[EXCERPTED RECORDS]:

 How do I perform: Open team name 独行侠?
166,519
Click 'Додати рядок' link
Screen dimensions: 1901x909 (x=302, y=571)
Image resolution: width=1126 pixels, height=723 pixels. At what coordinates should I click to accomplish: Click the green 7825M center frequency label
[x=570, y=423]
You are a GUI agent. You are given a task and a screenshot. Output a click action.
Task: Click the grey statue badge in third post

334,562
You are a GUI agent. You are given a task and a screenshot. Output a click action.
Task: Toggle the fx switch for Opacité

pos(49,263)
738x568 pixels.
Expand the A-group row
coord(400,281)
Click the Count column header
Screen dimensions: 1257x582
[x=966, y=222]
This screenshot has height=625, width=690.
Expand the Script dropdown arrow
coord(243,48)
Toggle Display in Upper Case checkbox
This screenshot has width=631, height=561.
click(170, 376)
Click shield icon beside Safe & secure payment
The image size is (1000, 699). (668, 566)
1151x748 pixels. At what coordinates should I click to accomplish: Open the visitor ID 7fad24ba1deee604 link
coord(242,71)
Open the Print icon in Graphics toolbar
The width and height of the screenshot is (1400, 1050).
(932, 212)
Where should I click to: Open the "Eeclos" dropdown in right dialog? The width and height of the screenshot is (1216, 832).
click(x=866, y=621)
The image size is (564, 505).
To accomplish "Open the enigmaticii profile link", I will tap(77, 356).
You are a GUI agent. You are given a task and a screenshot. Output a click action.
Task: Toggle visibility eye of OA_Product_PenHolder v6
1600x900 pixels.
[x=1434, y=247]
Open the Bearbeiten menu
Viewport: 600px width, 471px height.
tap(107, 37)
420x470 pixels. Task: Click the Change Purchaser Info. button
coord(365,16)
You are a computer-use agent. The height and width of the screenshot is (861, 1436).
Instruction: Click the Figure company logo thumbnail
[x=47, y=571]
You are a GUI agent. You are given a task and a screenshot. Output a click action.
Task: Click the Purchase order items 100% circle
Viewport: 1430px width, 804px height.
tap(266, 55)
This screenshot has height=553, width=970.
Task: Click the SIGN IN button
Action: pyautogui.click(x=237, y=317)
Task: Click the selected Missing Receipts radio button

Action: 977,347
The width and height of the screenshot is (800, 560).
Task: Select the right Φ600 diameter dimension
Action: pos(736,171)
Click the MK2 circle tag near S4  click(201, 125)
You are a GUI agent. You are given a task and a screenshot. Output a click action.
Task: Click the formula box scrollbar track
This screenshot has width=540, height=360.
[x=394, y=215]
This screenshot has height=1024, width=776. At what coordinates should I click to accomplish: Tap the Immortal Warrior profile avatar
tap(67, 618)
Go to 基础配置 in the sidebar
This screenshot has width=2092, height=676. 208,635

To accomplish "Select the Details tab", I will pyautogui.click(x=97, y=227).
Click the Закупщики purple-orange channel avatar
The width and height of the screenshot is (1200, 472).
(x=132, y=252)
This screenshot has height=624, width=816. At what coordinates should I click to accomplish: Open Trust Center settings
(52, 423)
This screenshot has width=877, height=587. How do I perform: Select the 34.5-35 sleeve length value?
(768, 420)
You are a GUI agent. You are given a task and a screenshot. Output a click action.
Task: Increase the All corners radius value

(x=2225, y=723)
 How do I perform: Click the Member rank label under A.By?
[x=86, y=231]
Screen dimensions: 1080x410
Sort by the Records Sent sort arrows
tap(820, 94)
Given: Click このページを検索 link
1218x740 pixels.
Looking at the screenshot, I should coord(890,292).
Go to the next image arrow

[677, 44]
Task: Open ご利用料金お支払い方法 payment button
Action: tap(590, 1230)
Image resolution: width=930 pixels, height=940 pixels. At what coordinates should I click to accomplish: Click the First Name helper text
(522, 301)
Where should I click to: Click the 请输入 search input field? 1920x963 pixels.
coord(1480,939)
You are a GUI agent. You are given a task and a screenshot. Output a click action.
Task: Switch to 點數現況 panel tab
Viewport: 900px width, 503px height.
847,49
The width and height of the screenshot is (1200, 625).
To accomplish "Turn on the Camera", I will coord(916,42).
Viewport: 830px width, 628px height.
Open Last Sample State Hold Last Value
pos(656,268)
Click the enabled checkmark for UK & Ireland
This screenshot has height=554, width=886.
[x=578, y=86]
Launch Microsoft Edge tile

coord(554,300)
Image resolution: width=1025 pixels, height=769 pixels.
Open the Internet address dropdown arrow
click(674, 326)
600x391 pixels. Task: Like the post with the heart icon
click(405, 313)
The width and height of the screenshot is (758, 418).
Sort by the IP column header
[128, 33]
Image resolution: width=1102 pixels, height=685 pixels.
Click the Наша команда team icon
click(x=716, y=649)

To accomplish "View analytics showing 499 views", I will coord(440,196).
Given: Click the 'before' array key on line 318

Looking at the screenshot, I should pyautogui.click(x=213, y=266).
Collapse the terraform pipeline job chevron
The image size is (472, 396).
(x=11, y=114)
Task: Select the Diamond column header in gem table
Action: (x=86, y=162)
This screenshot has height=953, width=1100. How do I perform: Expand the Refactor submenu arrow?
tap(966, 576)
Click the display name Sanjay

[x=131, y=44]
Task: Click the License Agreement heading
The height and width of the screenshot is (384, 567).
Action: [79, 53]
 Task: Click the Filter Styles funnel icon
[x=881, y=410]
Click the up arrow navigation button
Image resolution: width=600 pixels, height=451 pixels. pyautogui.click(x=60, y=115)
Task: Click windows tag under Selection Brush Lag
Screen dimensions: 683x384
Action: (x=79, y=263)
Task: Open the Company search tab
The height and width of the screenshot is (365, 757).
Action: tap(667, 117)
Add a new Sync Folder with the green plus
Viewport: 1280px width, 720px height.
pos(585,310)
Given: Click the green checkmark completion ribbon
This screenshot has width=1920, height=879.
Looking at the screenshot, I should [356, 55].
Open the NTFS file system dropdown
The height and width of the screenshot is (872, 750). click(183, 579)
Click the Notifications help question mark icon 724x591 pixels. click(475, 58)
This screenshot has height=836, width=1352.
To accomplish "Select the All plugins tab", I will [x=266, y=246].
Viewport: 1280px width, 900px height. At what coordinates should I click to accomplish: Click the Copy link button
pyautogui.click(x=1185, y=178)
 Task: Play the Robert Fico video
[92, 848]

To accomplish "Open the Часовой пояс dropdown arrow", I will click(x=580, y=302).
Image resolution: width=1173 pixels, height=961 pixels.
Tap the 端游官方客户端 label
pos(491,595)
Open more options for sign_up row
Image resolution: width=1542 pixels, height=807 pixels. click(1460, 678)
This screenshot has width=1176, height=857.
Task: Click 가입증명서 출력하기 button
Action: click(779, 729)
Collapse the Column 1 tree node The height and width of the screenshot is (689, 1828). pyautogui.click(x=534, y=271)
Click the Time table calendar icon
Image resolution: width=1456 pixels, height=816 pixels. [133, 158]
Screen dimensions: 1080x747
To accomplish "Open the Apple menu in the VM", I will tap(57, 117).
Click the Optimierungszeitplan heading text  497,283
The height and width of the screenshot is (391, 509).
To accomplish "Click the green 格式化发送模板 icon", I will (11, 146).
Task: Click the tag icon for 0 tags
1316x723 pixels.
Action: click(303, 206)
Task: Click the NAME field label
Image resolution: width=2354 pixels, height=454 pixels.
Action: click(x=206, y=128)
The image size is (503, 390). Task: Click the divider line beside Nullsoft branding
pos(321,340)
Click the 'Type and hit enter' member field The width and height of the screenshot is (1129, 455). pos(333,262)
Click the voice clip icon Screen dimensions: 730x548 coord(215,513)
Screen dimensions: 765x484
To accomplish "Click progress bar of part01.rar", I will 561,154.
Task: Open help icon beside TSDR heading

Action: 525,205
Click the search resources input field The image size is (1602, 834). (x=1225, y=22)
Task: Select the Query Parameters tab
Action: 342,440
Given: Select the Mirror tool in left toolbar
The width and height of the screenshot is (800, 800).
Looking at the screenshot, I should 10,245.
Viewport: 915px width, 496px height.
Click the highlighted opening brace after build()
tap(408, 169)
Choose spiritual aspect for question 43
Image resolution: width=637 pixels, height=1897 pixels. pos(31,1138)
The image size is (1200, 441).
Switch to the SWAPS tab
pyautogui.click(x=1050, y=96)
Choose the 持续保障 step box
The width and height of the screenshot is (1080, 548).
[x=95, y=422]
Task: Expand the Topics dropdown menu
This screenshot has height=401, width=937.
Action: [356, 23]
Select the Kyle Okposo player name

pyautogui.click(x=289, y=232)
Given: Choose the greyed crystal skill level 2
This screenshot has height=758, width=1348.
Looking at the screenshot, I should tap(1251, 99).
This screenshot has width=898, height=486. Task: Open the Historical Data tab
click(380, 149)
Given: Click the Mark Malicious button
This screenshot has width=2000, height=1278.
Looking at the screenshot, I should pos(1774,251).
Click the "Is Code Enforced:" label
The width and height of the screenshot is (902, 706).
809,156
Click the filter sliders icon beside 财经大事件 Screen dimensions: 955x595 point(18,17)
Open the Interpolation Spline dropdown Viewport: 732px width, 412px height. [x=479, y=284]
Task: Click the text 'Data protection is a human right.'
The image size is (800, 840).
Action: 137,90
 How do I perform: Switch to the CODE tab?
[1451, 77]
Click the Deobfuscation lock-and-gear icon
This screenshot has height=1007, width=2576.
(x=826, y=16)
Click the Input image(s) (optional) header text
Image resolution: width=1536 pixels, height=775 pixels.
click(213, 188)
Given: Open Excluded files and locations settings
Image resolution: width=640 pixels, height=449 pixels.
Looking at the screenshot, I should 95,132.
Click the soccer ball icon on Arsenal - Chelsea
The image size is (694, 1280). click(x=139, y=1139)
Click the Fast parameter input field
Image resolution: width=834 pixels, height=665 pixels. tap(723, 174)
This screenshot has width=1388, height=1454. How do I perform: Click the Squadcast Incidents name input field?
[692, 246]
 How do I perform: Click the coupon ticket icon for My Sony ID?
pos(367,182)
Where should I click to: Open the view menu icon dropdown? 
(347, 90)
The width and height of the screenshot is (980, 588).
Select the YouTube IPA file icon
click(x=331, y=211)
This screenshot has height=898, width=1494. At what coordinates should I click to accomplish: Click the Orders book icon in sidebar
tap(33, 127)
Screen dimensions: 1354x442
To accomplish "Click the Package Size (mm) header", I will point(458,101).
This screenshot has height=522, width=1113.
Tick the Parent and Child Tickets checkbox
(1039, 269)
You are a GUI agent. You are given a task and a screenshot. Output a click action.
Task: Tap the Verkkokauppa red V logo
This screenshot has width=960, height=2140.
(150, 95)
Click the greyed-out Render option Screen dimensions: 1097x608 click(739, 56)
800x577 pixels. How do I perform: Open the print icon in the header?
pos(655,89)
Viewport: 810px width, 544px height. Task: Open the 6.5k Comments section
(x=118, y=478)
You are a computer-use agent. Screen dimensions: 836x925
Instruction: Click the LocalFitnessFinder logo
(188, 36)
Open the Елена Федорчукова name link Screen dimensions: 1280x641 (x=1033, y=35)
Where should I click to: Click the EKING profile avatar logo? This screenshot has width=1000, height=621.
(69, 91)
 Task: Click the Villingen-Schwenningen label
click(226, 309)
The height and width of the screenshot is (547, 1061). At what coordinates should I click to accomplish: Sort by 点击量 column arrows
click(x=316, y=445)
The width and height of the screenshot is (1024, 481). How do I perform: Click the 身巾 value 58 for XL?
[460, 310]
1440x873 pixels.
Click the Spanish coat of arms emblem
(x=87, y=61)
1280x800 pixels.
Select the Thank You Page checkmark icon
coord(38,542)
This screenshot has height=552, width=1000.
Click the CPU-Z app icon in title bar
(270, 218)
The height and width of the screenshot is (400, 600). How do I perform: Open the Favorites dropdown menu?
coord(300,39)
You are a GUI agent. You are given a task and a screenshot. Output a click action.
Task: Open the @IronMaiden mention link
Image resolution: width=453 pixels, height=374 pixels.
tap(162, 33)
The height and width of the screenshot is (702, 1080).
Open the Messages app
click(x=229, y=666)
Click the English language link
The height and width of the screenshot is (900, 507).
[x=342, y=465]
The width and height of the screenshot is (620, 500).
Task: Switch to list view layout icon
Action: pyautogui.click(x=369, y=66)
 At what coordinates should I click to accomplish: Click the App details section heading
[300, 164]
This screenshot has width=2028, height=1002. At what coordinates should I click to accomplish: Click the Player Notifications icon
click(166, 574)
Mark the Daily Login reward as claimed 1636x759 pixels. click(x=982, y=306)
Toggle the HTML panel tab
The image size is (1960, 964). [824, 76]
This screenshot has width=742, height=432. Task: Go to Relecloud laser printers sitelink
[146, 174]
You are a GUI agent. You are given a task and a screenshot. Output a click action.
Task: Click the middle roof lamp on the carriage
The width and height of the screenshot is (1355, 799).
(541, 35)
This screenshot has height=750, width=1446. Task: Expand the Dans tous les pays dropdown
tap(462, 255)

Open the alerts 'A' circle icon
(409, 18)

[EXERCISE DESCRIPTION]:
Write out every line from the data above that includes "computer".

[YOUR SOLUTION]:
You are a computer-use agent. The height and width of the screenshot is (861, 1436).
You are a computer-use agent. Screen dimensions: 836x925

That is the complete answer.